La continuità tra l’io narrante dell’Abusivo e quello che governa il racconto in altri suoi libri come Quando vi ucciderete, maestro? o Gladiatori o Cronaca della fine si gioca su altri piani, e in particolare sul tipo di relazione che sussiste tra l’io narrante e gli esseri umani che costituiscono il soggetto dei suoi racconti. ‘Invidia’, per definire questa relazione, sarebbe troppo: non c’è niente da invidiare nel destino di un morto ammazzato, o di un pugile suonato, o di un anziano scrittore filo-nazista; ma, se non davvero invidia, ammirazione, stupore per una partecipazione alla vita più piena di quella che l’io narrante riesce ad esperire: lui giornalista mancato, lottatore amatoriale, ma più di tutto letterato che “rispetto alla scena del mondo, sta meglio dietro che davanti”. Non è una postura originale, naturalmente: non c’è niente di più ovvio dell’intellettuale che contempla amaro la vita, la vitalità degli altri, cercando magari di imitarla senza smettere di contemplarsi, di – pirandellianamente – sentirsi vivere.

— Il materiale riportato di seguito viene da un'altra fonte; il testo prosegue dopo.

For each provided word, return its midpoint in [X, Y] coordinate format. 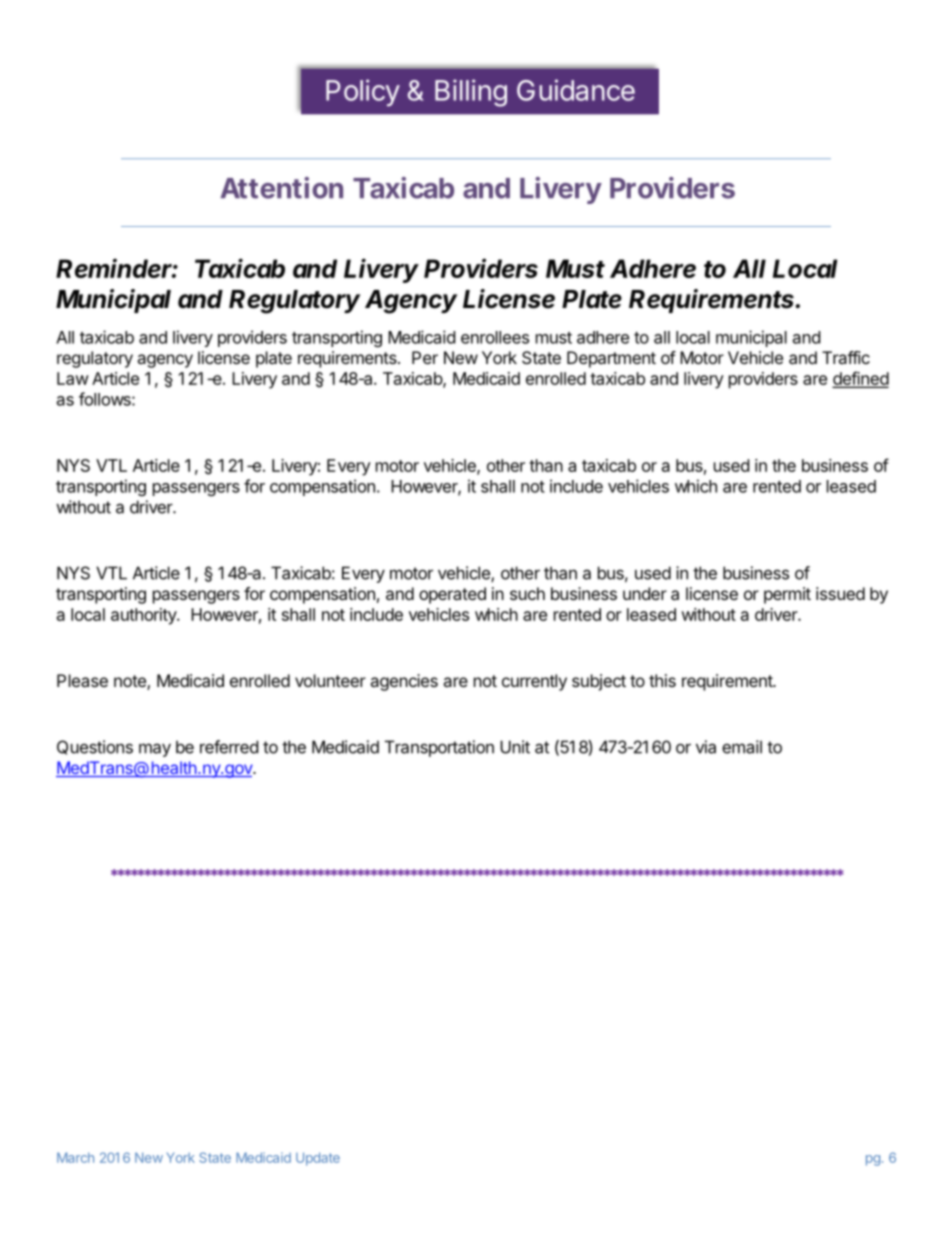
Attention [281, 188]
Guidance [576, 90]
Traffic [846, 357]
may [155, 750]
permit [787, 595]
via [706, 747]
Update [318, 1159]
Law [73, 378]
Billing [471, 93]
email [742, 747]
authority [144, 616]
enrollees [495, 337]
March [75, 1157]
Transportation [439, 748]
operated [452, 595]
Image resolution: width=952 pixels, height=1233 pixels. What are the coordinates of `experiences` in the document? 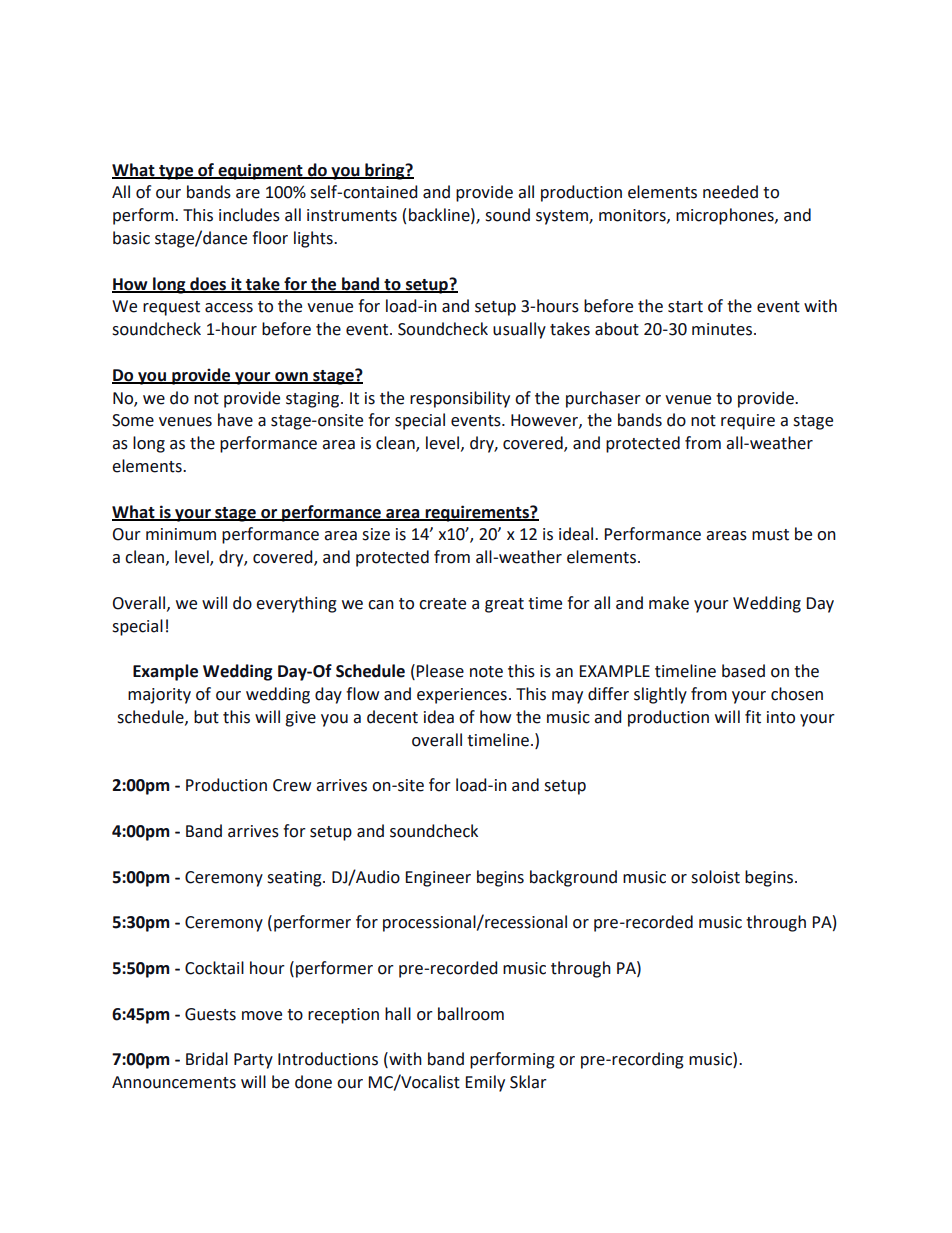 It's located at (462, 696).
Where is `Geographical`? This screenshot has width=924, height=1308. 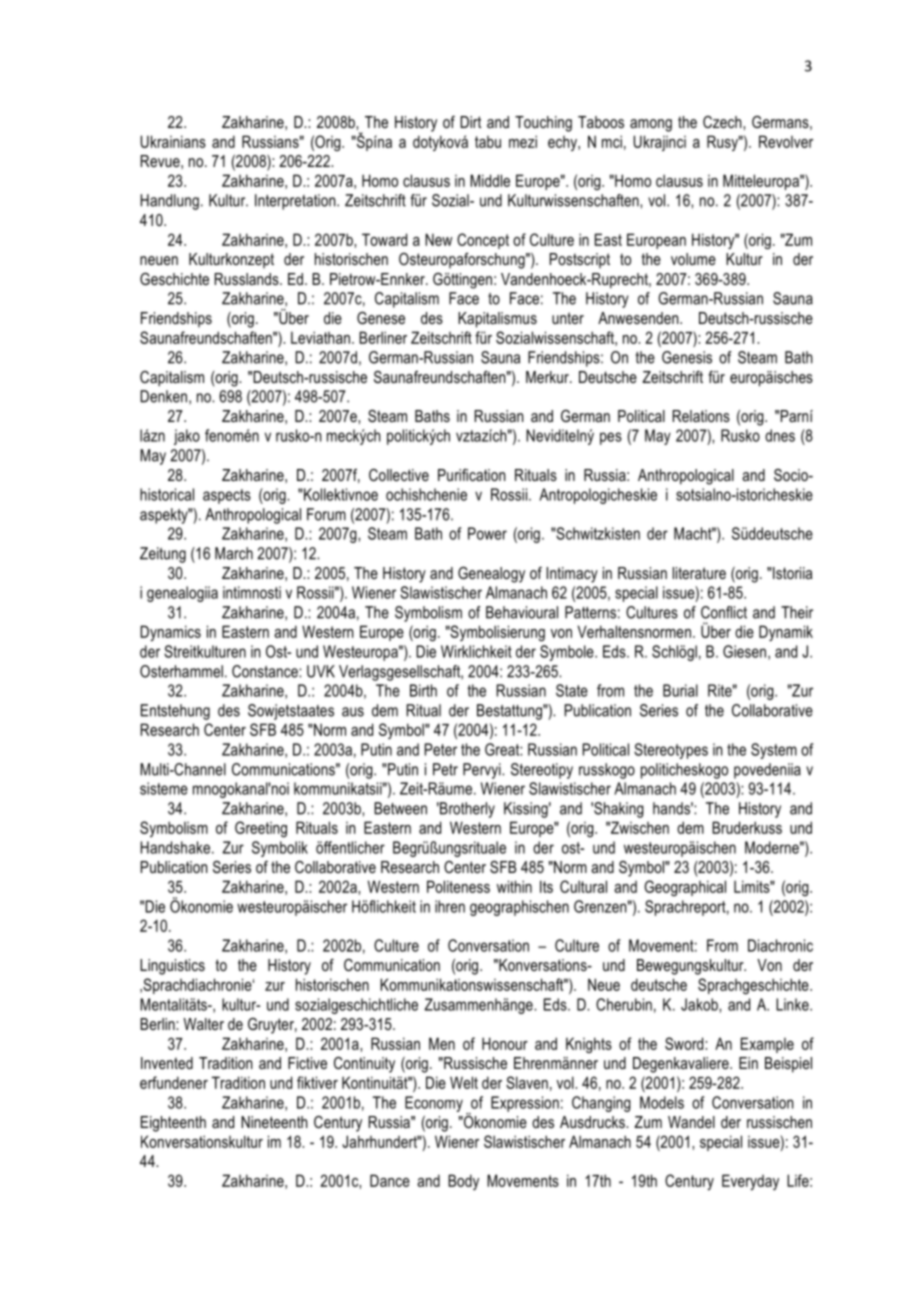
Geographical is located at coordinates (685, 888).
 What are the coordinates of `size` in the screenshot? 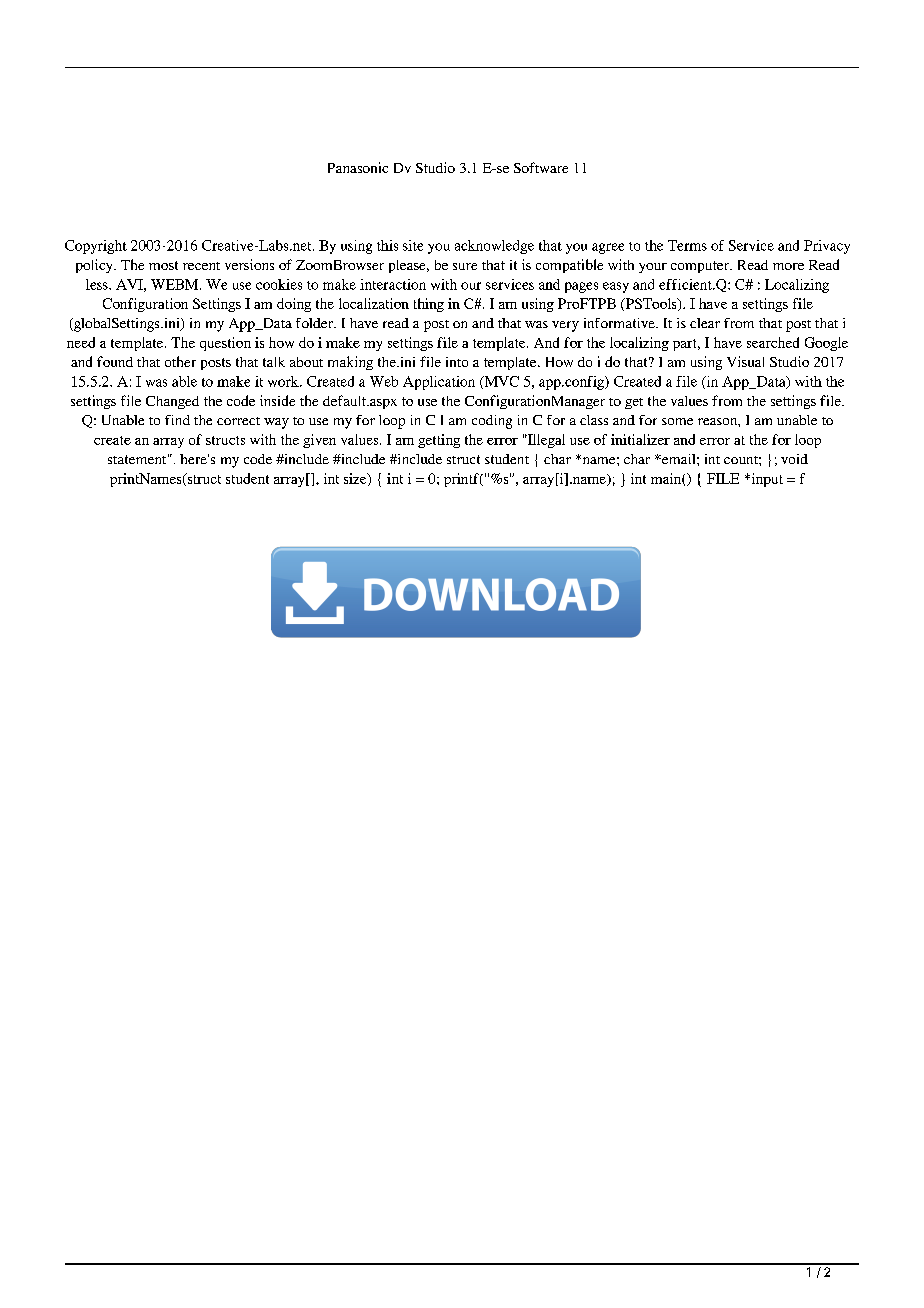 It's located at (356, 479).
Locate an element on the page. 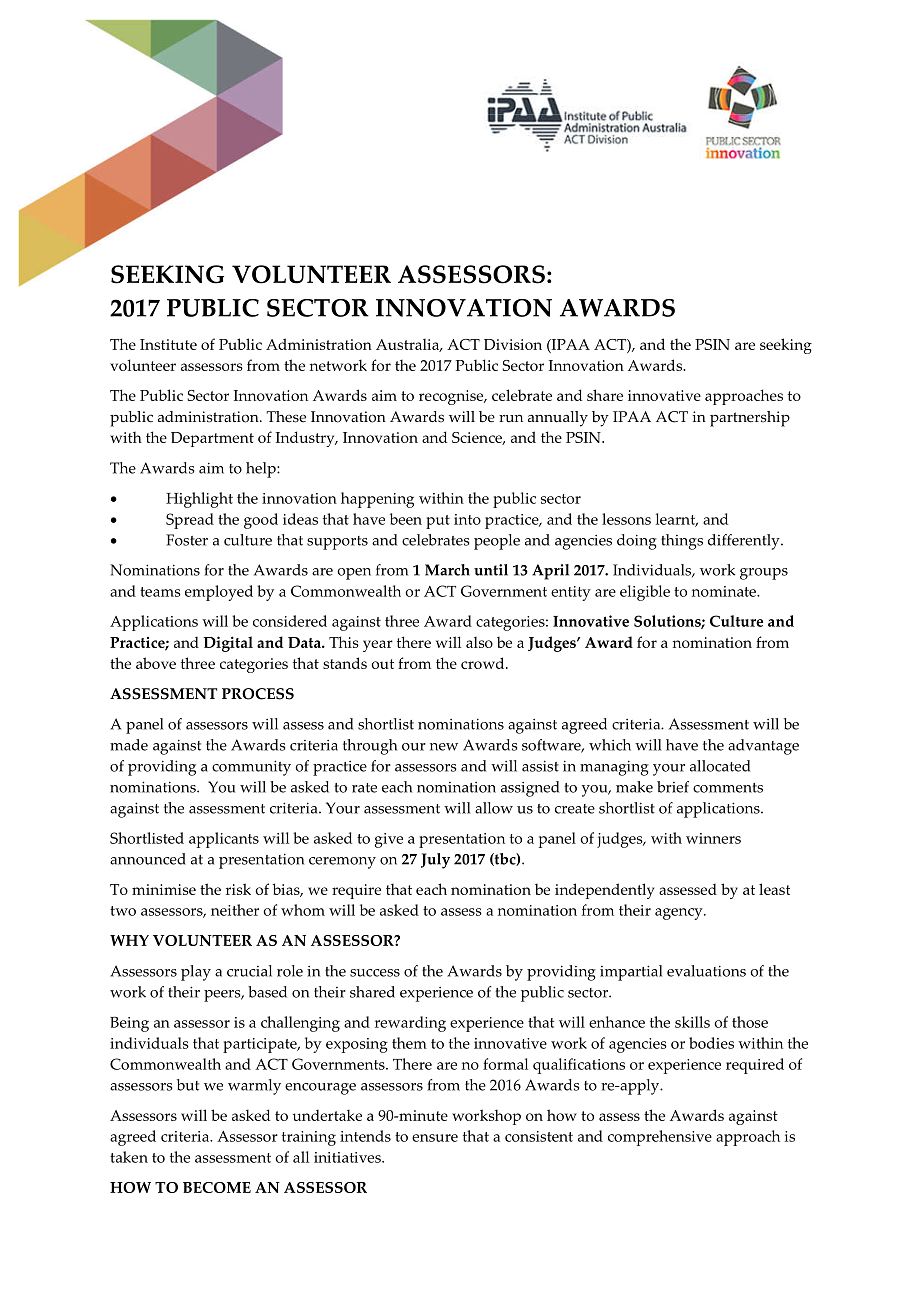  partnership is located at coordinates (750, 419).
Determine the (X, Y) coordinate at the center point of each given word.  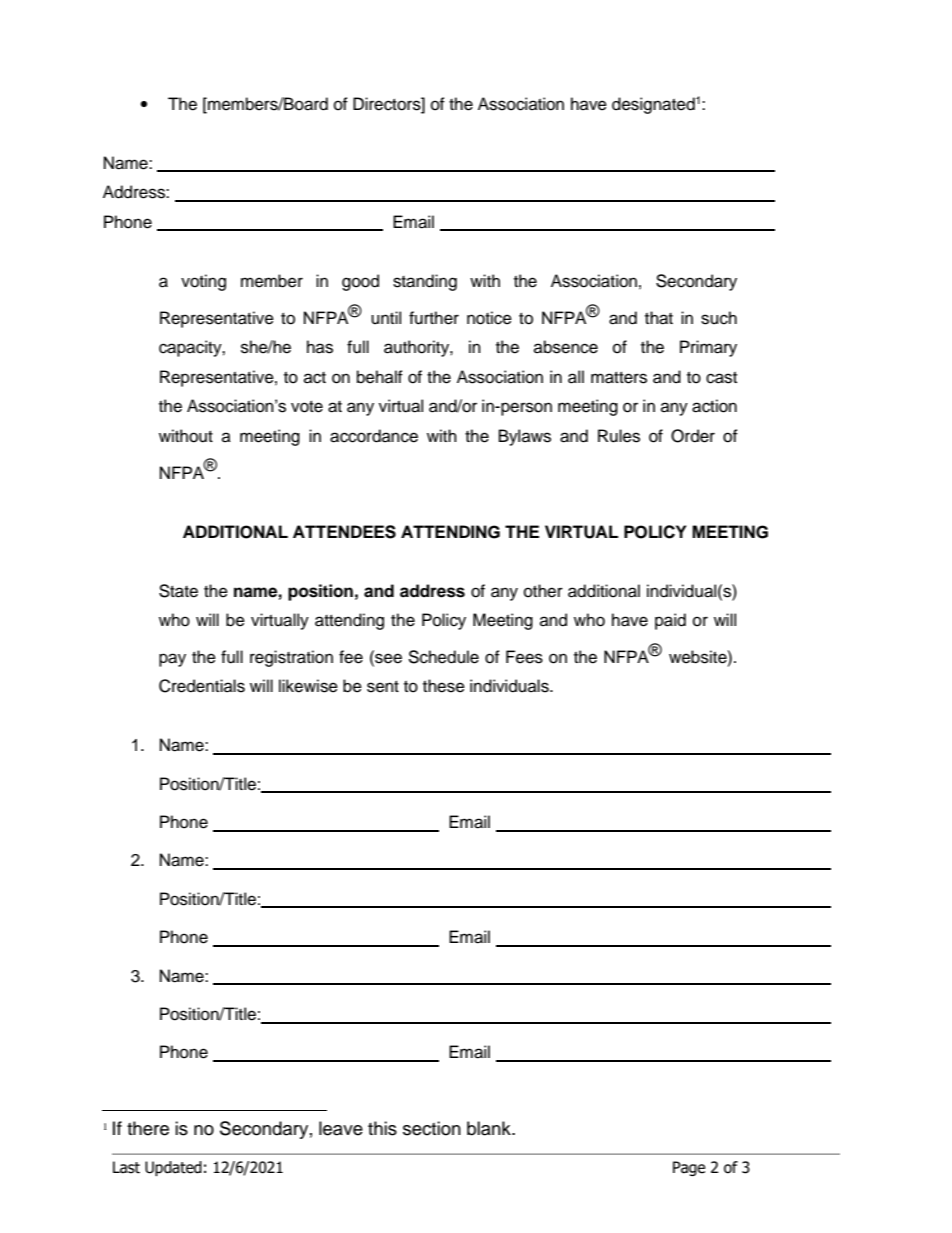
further (434, 318)
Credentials (202, 686)
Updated (173, 1168)
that (659, 318)
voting (203, 282)
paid (670, 621)
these (444, 686)
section (432, 1128)
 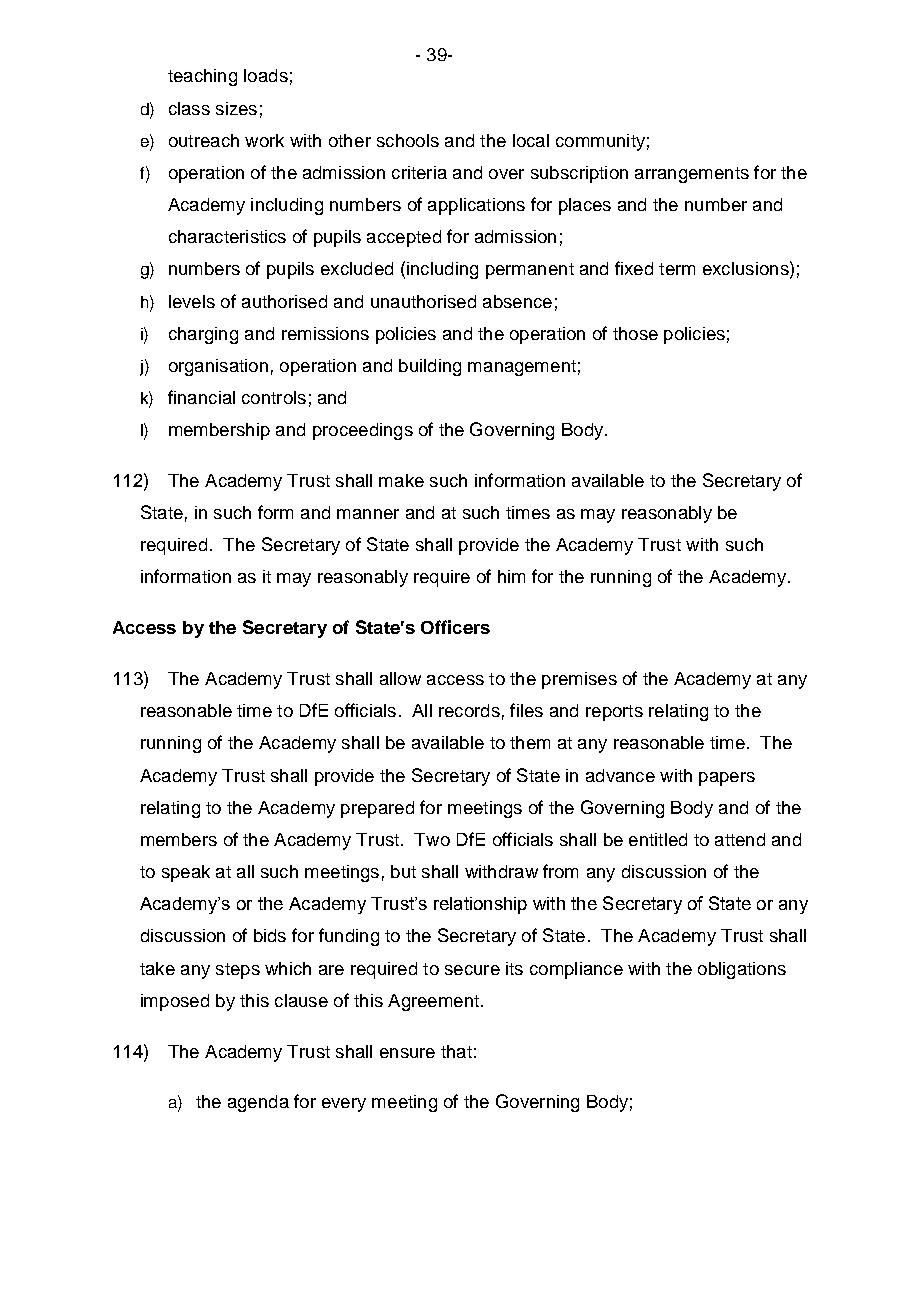 What do you see at coordinates (620, 775) in the screenshot?
I see `advance` at bounding box center [620, 775].
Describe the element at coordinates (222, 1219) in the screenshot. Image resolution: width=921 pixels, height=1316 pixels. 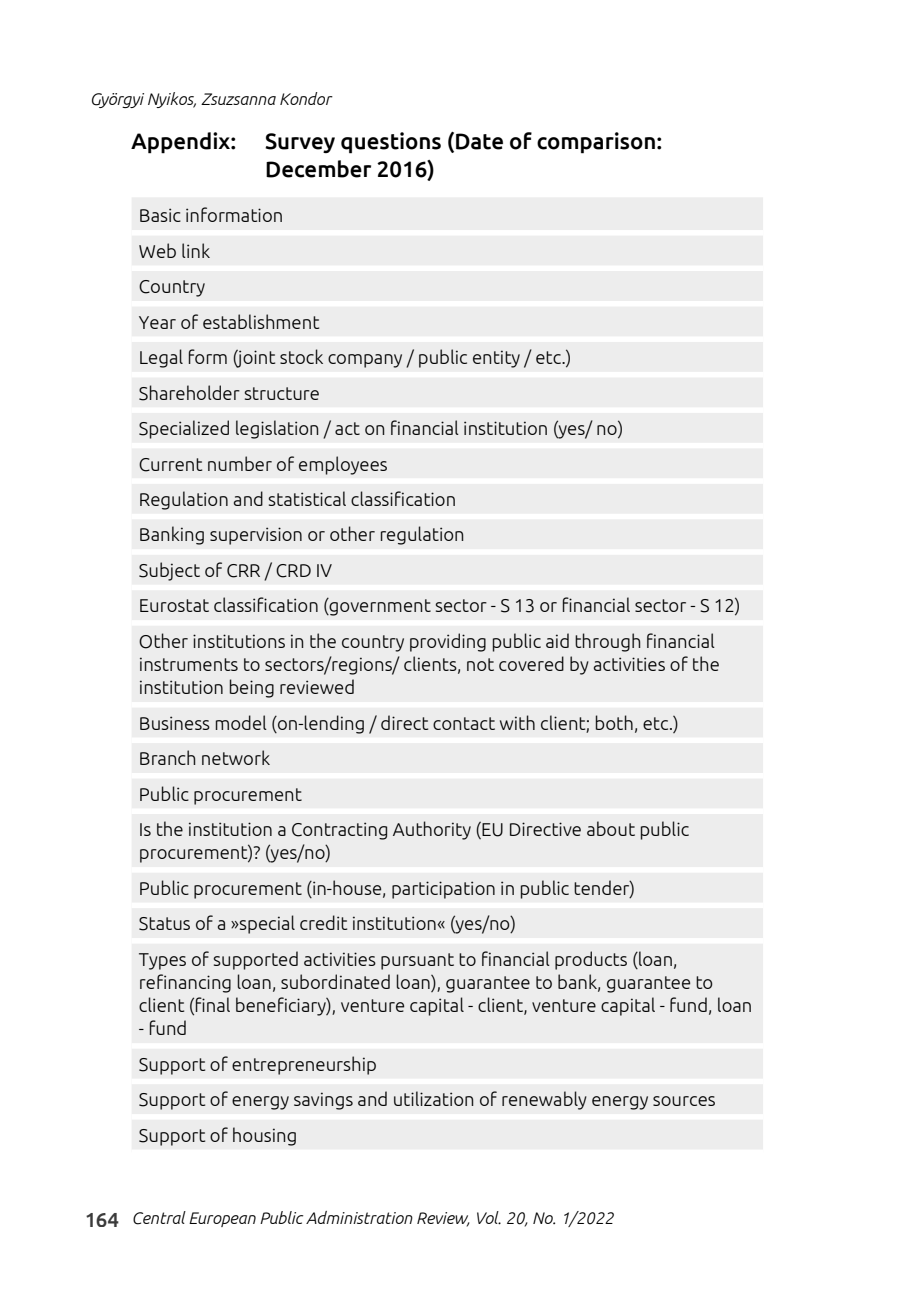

Tuttavia, in Franchini questa seduzione sembra associarsi a un’analoga, simmetrica attrazione per la morte, per il modo in cui si patisce o si affronta il morire. Molte pagine si potrebbero citare, anche prese dall’ultimo libro o dal penultimo, il reportage dall’India Signore delle lacrime, che brulica di morti. Ma in Quando vi ucciderete, maestro?, uscito cinque anni prima dell’Abusivo, c’è una pagina che è come la sinopia di quella che ho citato sopra, sul senso di colpa del sopravvissuto. Stavolta questo senso di colpa l’io narrante non lo prova nei confronti di un coetaneo morto bensì nei confronti di uno zio dal quale ha ereditato il nome di battesimo, che è partito volontario per la Seconda guerra mondiale ed è morto al fronte; ma la divinità capricciosa e inesorabile che governa i destini, uccidendo alcuni, altri salvandoli, senza ragione, è sempre la Moira ovvero, modernamente, il Caso: “… un Antonio Franchini esce dal salotto in penombra e viene squarciato da una granata, l’altro ormai ha passato da molti anni l’età in cui il predecessore morì, ha il tempo di confrontare la sua faccia che si sta segnando con l’autoritratto in cui l’avo consegnò alla più lunga vita delle tele l’immagine della sua triste gioventù, e a me è rimasto tutto il tempo di chiedermi dov’è la differenza se non nel caso. Siamo uomini così simili, è mai possibile che i tempi siano stati poi tanto diversi e che i nomi ‘guerra’ e ‘pace’ designino solo i fortuiti travestimenti della stessa illusoria vicenda?”.